- Canto per me solo? - è stata la sua ultima domanda, fatta a circa novantaquattr’anni.
L’ha dettata a Maria Felicia Iarossi chiudendo la sua La favola dell’indoeuropeo(1). Non riusciva più a scrivere. A me ha chiesto, per favore, di smettere (alla mia quarantesima lettera) perché il figlio, al quale doveva dettare, lo rimproverava per la sua volontà di rispondere sempre, scomodandolo ogni volta.
Un maestro.
Il suo capolavoro di linguistica storica era stato pubblicato nel 1984 dalla casa Olschki di Firenze: Le origini della cultura europea. Un immenso manuale di onomasiologia, cioè di confronto dei nomi di luogo, di popoli, di dèi in tutte le lingue dell’Europa fatto con l’accadico per comprovare quest’unica origine. Nel 1994 ha completato l’opera con due dizionari greco-accadico e latino-accadico (1.500 pagg. in tutto). Considerava il sumero una lingua di sostrato. Il tutto mi è costato mezzo milione, nel 1999: troppo per diventar popolare. Se aggiungete che si dichiarava ‘accademico di nulla accademia’ e che gli accademici ne parlano agli allievi come di un superato dalla storia, allora capirete il suo isolamento.
Un maestro di linguistica storica che ha speso la vita per comprovare l’origine orientale degli Etruschi. Un Toscanaccio irriducibile, capace di rifiutare incarichi accademici per non distogliersi dal suo obiettivo.
Noi vogliamo cominciare il nostro Viaggio nell’archeologia linguistica in memoria di Semerano, scomparso nel luglio 2005.
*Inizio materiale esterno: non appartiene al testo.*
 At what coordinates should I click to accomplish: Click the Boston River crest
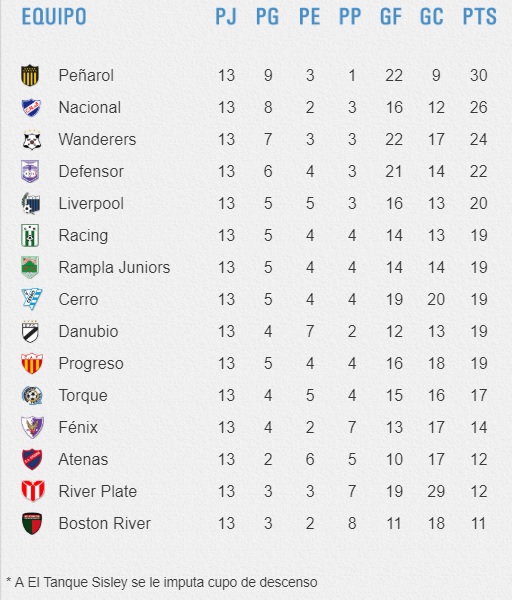tap(32, 523)
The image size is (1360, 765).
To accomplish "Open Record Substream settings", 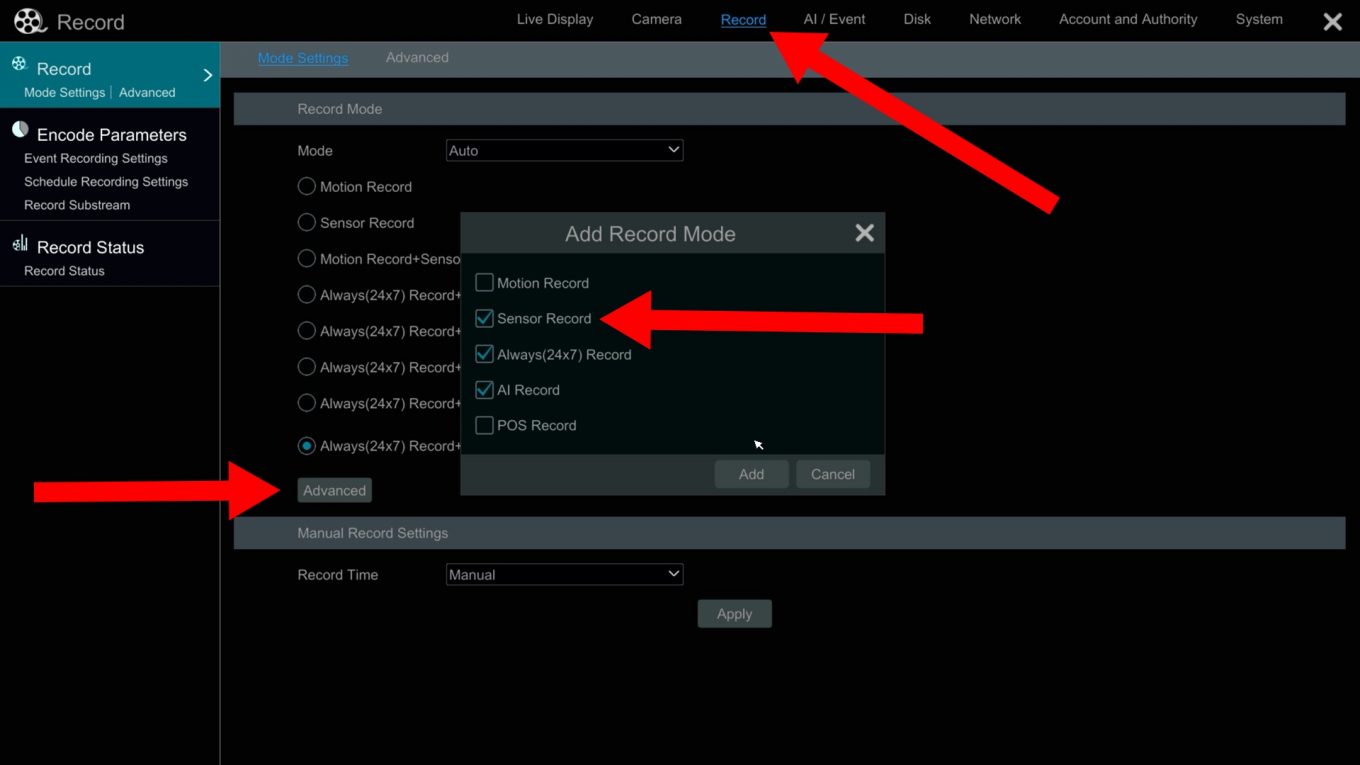I will click(x=76, y=204).
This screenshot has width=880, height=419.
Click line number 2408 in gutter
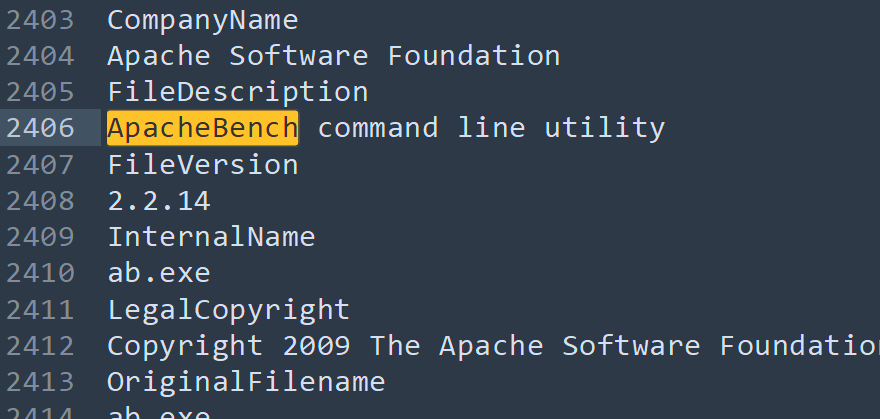pyautogui.click(x=40, y=201)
Scriveva che l’esplorazione dell’antichità ha capofila la linguistica storica che precede ogni altro tipo di studi. Le altre discipline possono seguire grazie all’emersione di significati perduti dalle parole che abbiamo in uso. A questo scopo ha pubblicato, nel 2001, L’infinito: un equivoco millenario. Per chiarire, anche ai non eletti, che apeiron (apeiron), fu fonte di equivoci tradotto dal pensiero filosofico greco con ‘infinito’ anziché con ‘polvere’, come intendeva Anassimandro («Anassimandro […] disse principio […] degli esseri l’apeiron e in quegli elementi dai quali gli esseri hanno origine essi hanno la dissoluzione, per legge fatale. Perché essi pagano gli uni agli altri la giusta pena della loro iniquità nell’ordine del tempo»(2)).
Al nostro capofila rispondiamo: non canti per te solo!
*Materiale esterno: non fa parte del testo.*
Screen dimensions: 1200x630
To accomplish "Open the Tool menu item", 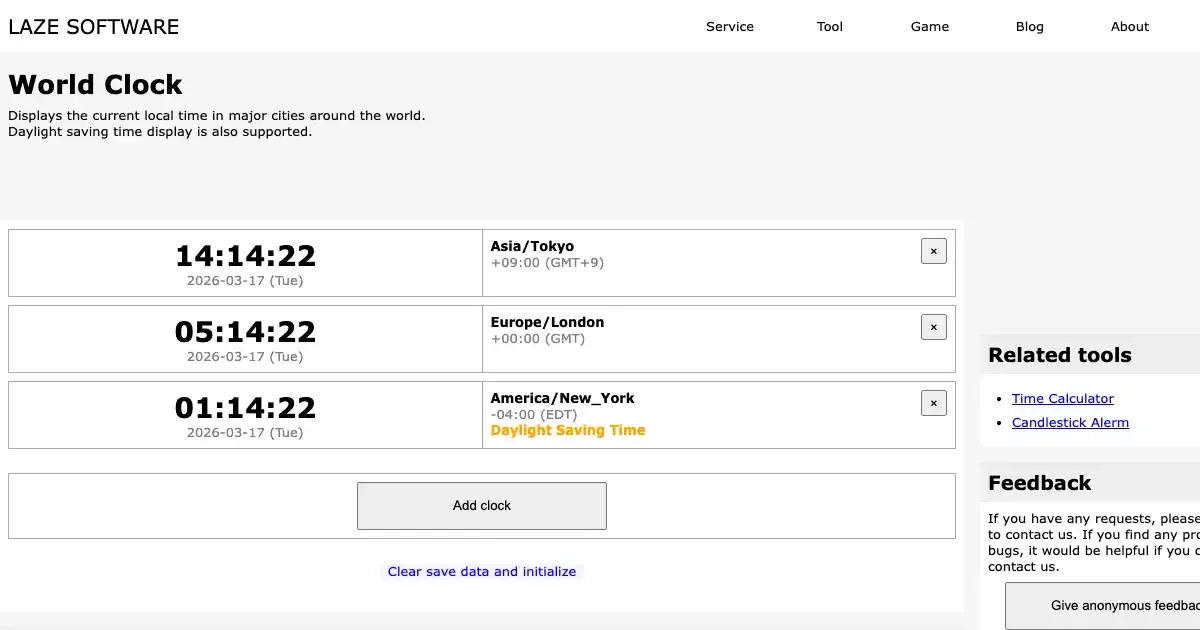I will [x=829, y=27].
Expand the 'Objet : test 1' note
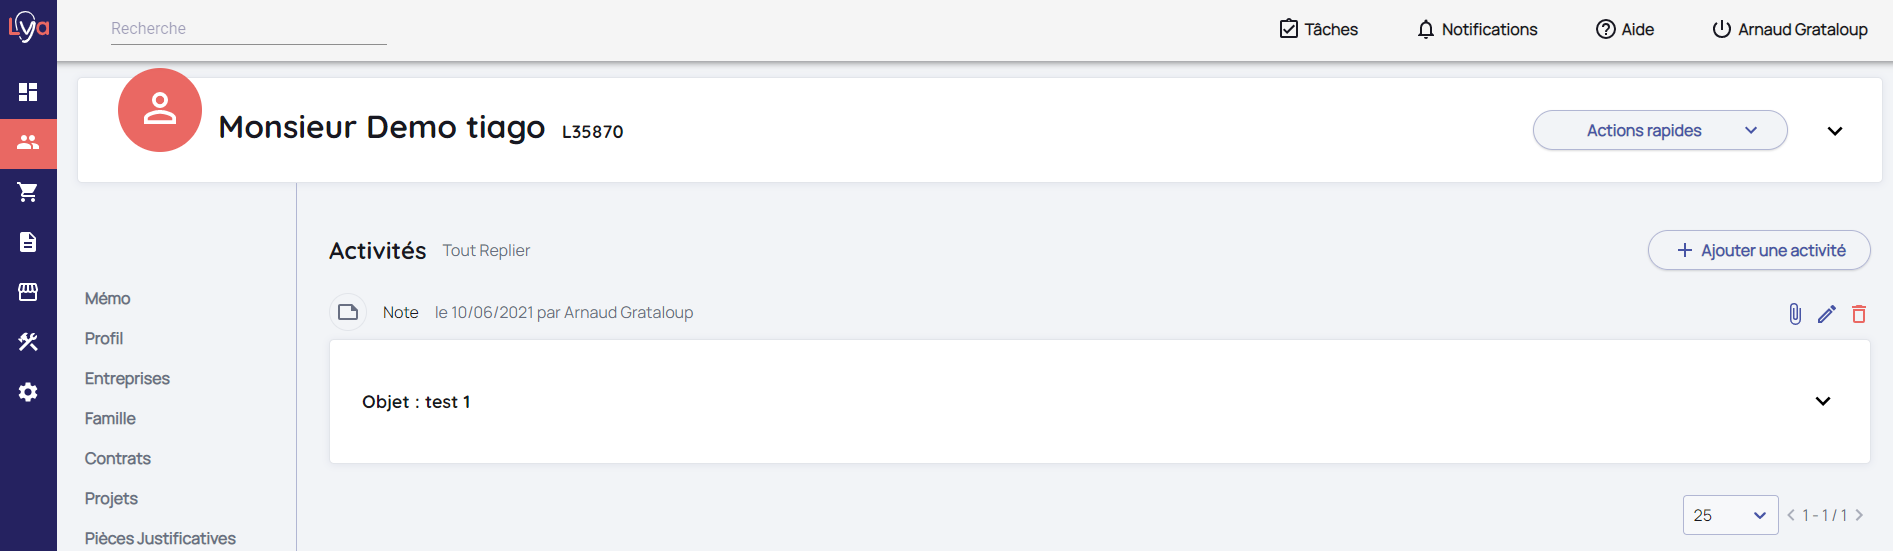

Ma, visto il tuo isolamento attuale, prendiamo atto che il campo non è ancora condiviso. La sociologia può seguirti partendo da un’osservazione: la società attuale, isolandoti, ti allontana nella protostoria; e la società antica si lascia leggere, nella sua religiosità, attraverso i nomi degli dèi dando sostegno al tuo orientamento in una esplorazione fatta però a lampi nel buio. Alla tua onomasiologia –studio comparato dei nomi- aggiungiamo la teonomasiologia –studio comparato dei nomi degli dèi-.
I nomi degli dèi sono dei microcosmi sociali (in quanto sintesi di culti e di nomi) e reperti linguistici ‘invarianti’ rispetto alle lingue che cambiano. Il baobab e l’insalata durano nel tempo come il nome di un dio (millenni) e come una lingua, (l’insalata, una stagione). La durata temporale diversa consente di evidenziare nella stessa scrittura un linguaggio ed un metalinguaggio attraverso l’accumulo di significati.
La parola rivela di essere una carota temporale a vari strati: come la carota geologica svela le diverse età della terra (tellus) così la carota verbale mostra le diverse età della civiltà dell’uomo (< sumero: TE EL SUL ‘incontro l’aria ed il sole’).
Enigma indica un rovello del pensiero. E NIG MAH indica in sumero ‘casa delle troppe cose’.
L’archeologia linguistica arricchisce di significati la nostra parola.
Ci proponiamo di esplorare la prossima volta la parola amore, nel suo significato storico ed archeologico.
(1) Cento paginette pubblicate da Bruno Mondadori, nel 2005, con la prima edizione esaurita.
(2) Giovanni SEMERANO, L’infinito: un equivoco millenario, Milano, Bruno Mondadori, 2001, p. 34.